Così è successo con le fluttuazioni del prezzo del greggio al barile, governate in tutto e per tutto dai produttori arabo-iraniani, da alcune multinazionali inglesi, francesi e americane e, anche se in condizioni particolari, dal Venezuela. Non vi è mai stata, fino ad ora, una preoccupazione vera riguardo alla salvaguardia dei giacimenti, riguardo il loro esaurimento incontrovertibile, se le voci di chi invoca un loro mantenimento per i posteri continueranno ad essere ignorate. Ed anche in questo caso sono molte le testimonianze di Università, di Centri Studi, addirittura degli stessi organismi mondiali per il lavoro e il Commercio, concordi nell’invitare a fermarsi al più presto o, comunque, a gestire diversamente le restanti risorse.

Per far capire l’entità del problema e, soprattutto, l’incidenza di costi sempre più alti di sfruttamento viene fatto più volte riferimento al Venezuela: in questa nazione sudamericana si trova un ‘ enorme quantità di petrolio nel sottosuolo e nella parte di mar caraibico antistante ma di qualità “heavy” che costringe a due o tre passaggi di raffinazione in più, ovvero ad un costo maggiore del 22 per cento rispetto al petrolio iracheno o saudita. Situazione abbastanza simile a quella che, sempre secondo gli esperti interpellati in trasmissione, ci troveremmo ad affrontare in caso di campagne petrolifere in grande stile nel sud Italia (anche qui “heavy petrol” e costi alle stelle).

 

Cambiare strada, senza aspettare Parigi

 

Entrambe le puntate terminano con una attenzione all’architettura e all’edilizia biocompatibile con soluzioni d’avanguardia e con sistemi, spesso con brevetti italiani, a forte risparmio energetico… Verrebbe da dire, a questo punto… “e allora?” , “cosa aspettiamo a cambiare rotta?”. Due belle domande che sono un po’ il sottofondo di tutta la proposta mercalliana. E qui torniamo alle perplessità iniziali. I dati ci sono, le situazioni a rischio le conosciamo e le abbiamo sviscerate praticamente in tutte le forme, sappiamo che c’è un forte interesse del mondo economico e finanziario teso al mantenimento dello statu quo, sappiamo anche che se messi di fronte a chiari vantaggi (“si spende meno”, “mi ammalo di meno”, “contribuisco a mantenere un ambiente migliore”, “posso trasformare queste emergenze in lavoro nuovo e utile”, “ci possono essere occasioni di lavoro per i nostri figli”) tutta la popolazione, ma proprio tutta, non avrebbe problemi ad abbandonare ciò che sente comunque “non perfettamente in regola” avviandosì in tal modo verso una società della sostenibilità … Solo che questo oggi non avviene.

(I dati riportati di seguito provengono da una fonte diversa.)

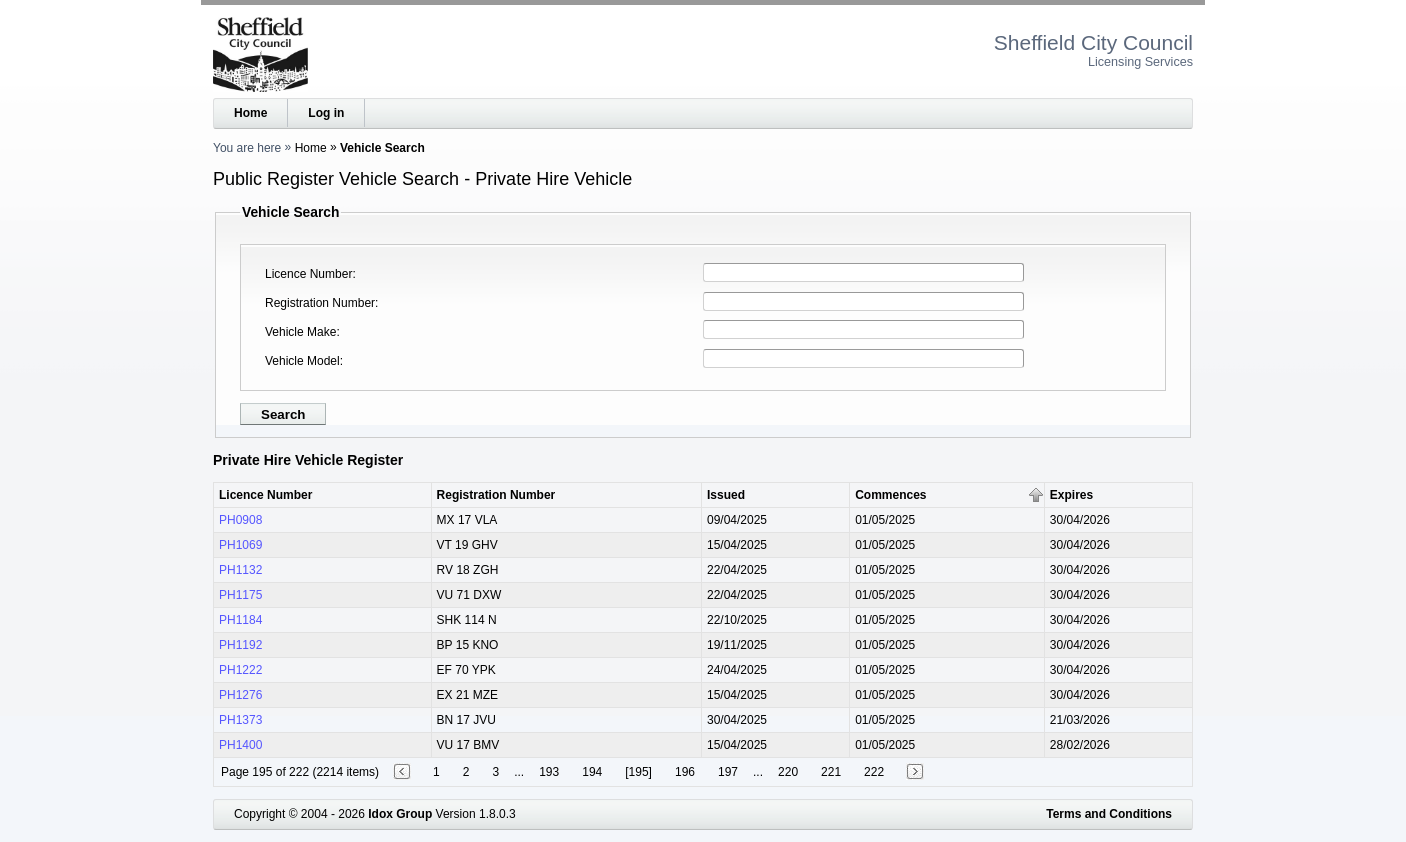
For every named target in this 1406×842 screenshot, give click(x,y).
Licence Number (308, 274)
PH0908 (240, 520)
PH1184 (240, 620)
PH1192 (240, 645)
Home (250, 113)
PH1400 (240, 745)
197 (728, 772)
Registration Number (320, 303)
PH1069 (240, 545)
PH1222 (240, 670)
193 (549, 772)
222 (874, 772)
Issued (726, 495)
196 (685, 772)
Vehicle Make (300, 332)
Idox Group (400, 814)
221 (831, 772)
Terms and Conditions (1109, 814)
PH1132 (240, 570)
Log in (326, 113)
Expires (1071, 495)
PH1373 (240, 720)
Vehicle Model (302, 361)
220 (788, 772)
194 (592, 772)
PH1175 (240, 595)
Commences (890, 495)
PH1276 (240, 695)
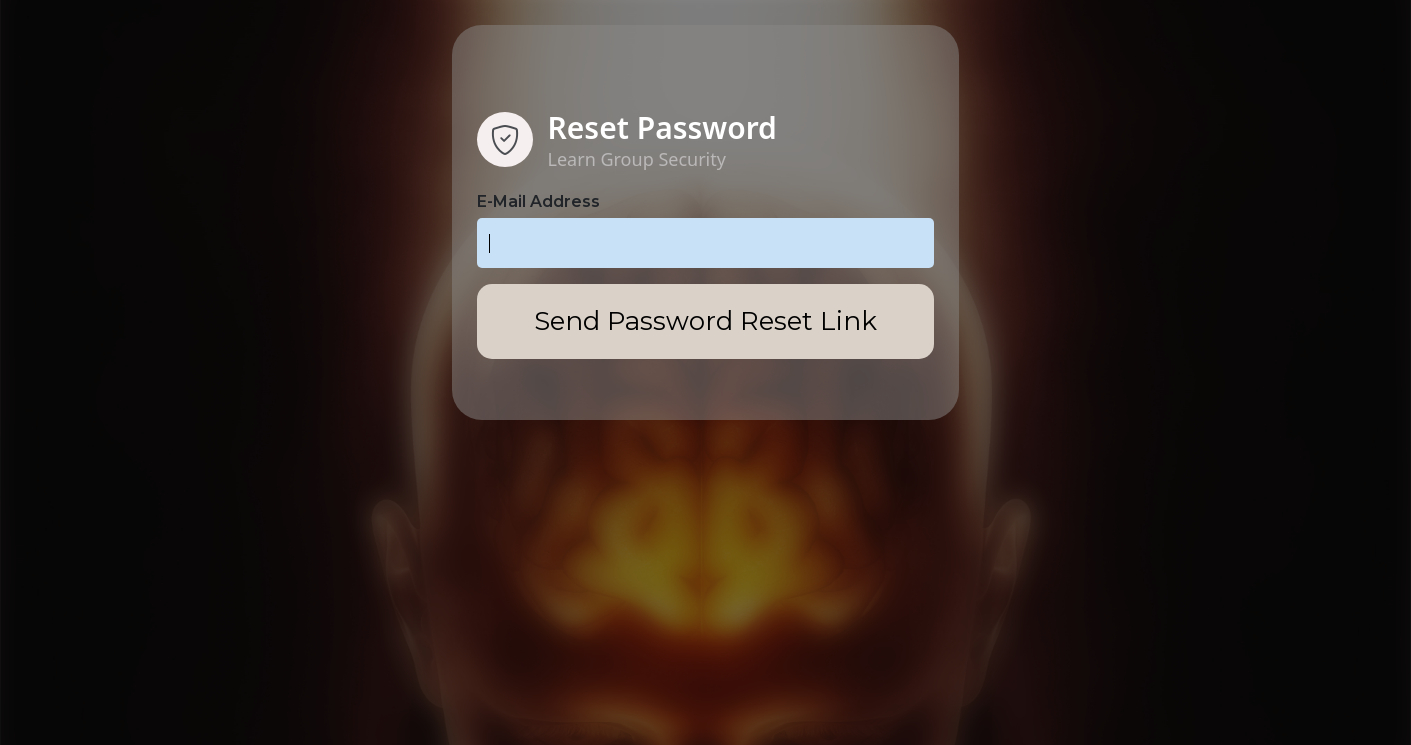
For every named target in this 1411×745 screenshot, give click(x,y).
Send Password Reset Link (705, 321)
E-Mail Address (538, 201)
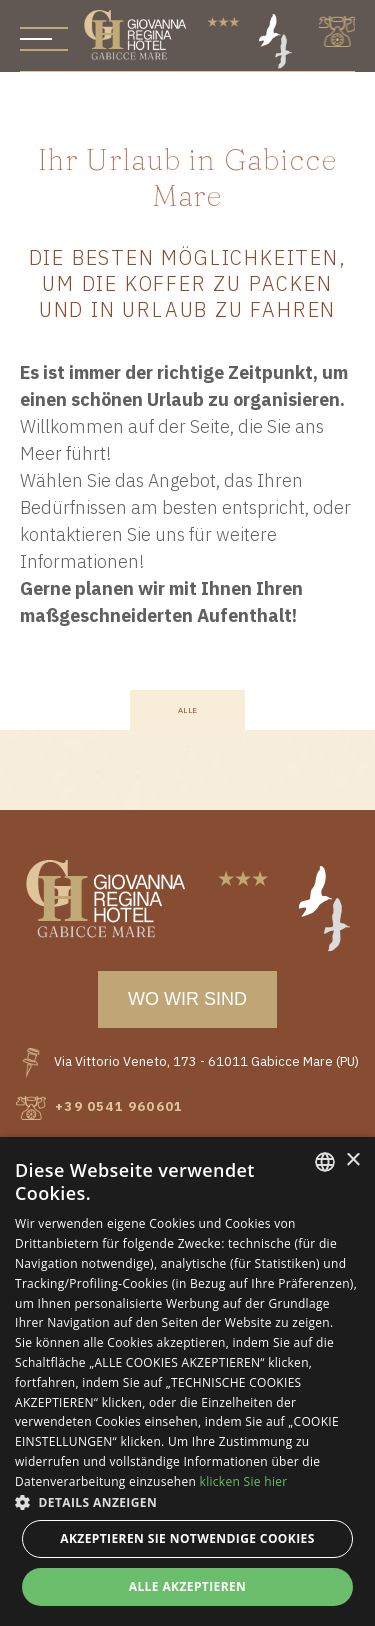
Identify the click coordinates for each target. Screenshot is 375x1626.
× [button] (352, 1160)
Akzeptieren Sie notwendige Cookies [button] (187, 1538)
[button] (187, 1502)
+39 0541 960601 (99, 1107)
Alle (188, 710)
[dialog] (187, 1381)
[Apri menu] (44, 39)
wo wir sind (187, 999)
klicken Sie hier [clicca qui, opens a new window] (244, 1481)
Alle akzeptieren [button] (188, 1586)
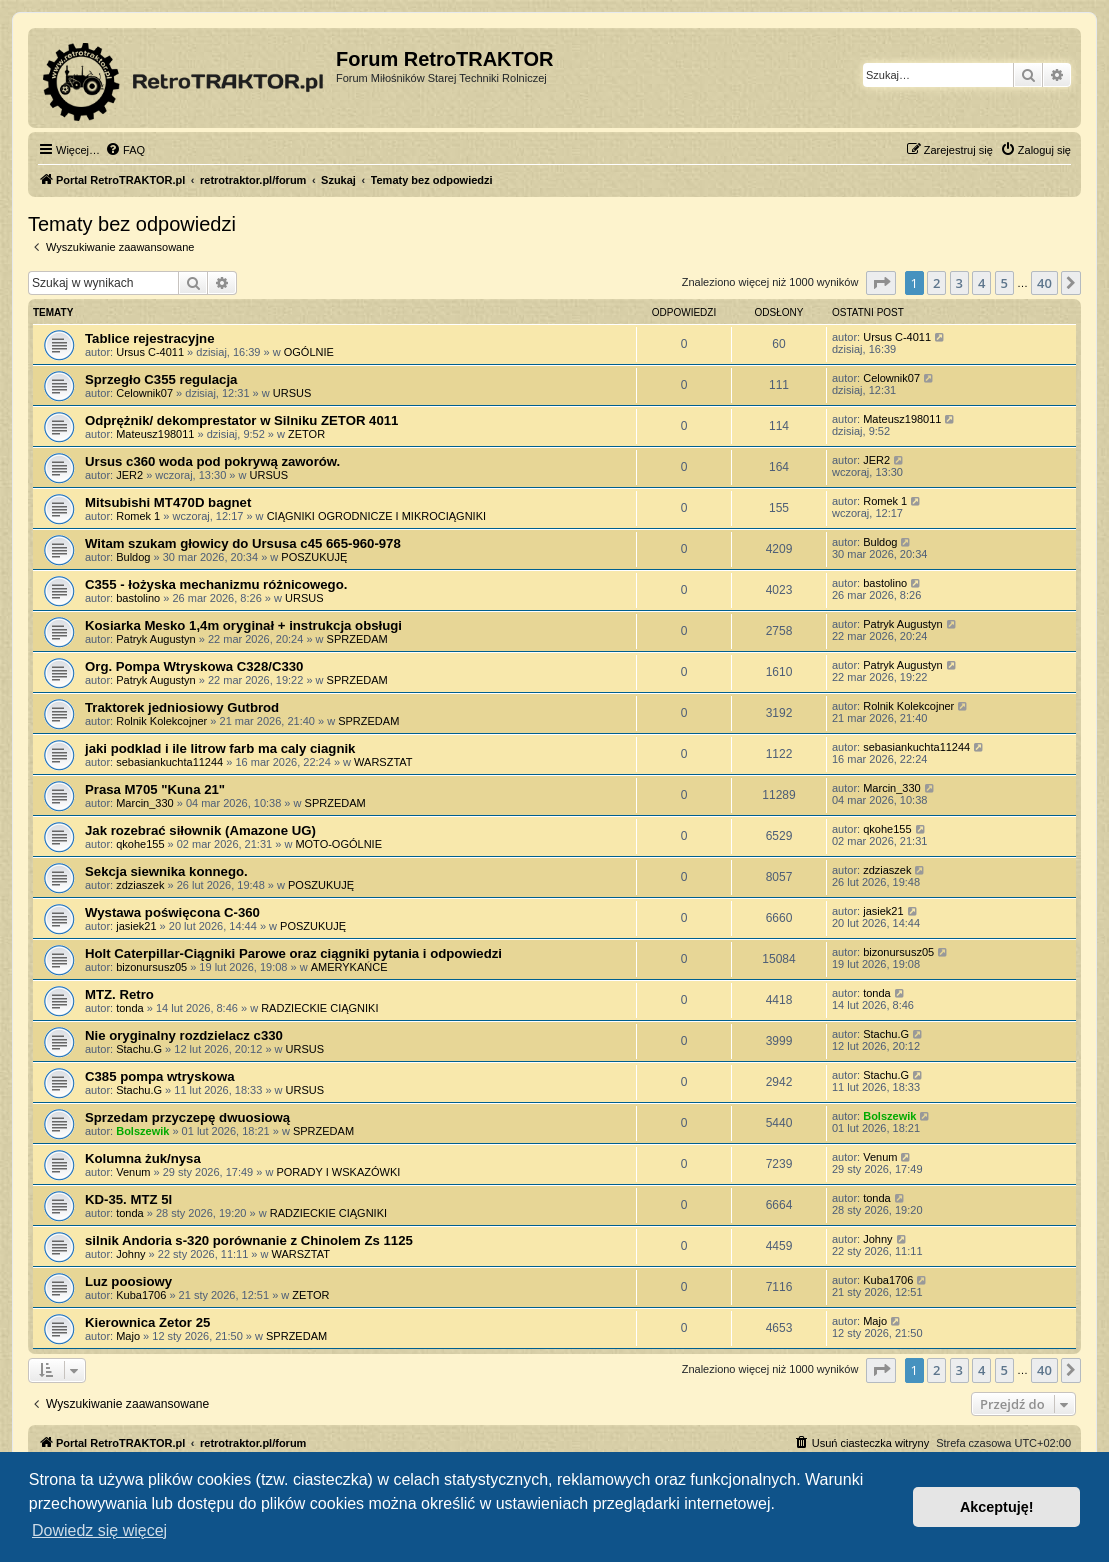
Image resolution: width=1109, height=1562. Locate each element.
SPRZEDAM (357, 639)
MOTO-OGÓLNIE (338, 844)
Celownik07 (144, 393)
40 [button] (1044, 283)
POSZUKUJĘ (314, 557)
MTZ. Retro (119, 994)
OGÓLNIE (309, 352)
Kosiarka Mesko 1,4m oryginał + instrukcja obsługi (243, 625)
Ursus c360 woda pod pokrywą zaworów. (212, 461)
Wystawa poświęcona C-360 (172, 912)
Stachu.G (139, 1049)
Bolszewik (142, 1131)
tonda (130, 1008)
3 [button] (959, 283)
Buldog (133, 557)
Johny (130, 1254)
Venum (133, 1172)
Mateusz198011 (155, 434)
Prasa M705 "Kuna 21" (155, 789)
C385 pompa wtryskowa (160, 1076)
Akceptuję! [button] (997, 1507)
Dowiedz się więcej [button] (99, 1530)
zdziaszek (140, 885)
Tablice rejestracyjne (150, 338)
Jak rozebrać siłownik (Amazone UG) (200, 830)
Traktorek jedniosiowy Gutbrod (182, 707)
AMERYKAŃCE (349, 967)
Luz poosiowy (128, 1281)
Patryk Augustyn (156, 639)
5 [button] (1004, 283)
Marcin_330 (144, 803)
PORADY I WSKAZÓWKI (338, 1172)
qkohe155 (140, 844)
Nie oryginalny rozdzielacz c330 (184, 1035)
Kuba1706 (141, 1295)
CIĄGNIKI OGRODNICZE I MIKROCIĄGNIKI (376, 516)
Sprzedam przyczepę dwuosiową (187, 1117)
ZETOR (306, 434)
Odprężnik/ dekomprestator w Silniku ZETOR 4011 (241, 420)
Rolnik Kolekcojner (161, 721)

Le diminuzioni previste dal “Protocollo di Kyoto” non ci sono state, se non in termini di minori aumenti (ma sempre aumenti) dei parametri presi in considerazione, probabilmente una situazione simile si verrà a porre al prossimo summit internazionale di Parigi (di cui ben pochi sapranno qualcosa, così come è successo per i recenti appuntamenti in Danimarca e in Brasile): Parigi dicembre 2015. Il titolo è ambizioso e altisonante: “Conferenza Mondiale delle Nazioni Unite sull’Effetto Serra” l’esito scontato, a meno che i 194 Paesi che hanno assicurato la partecipazione (questa volta veramente tutti i principali produttori di inquinamento come pure tutti i “sofferenti” per la pressione altrui) si divertano una volta di più sull’orlo del precipizio…

Aggiornamenti seguiranno dopo il quarto e il sesto appuntamento del sabato, a questo punto più appassionante di una finale mondiale di calcio.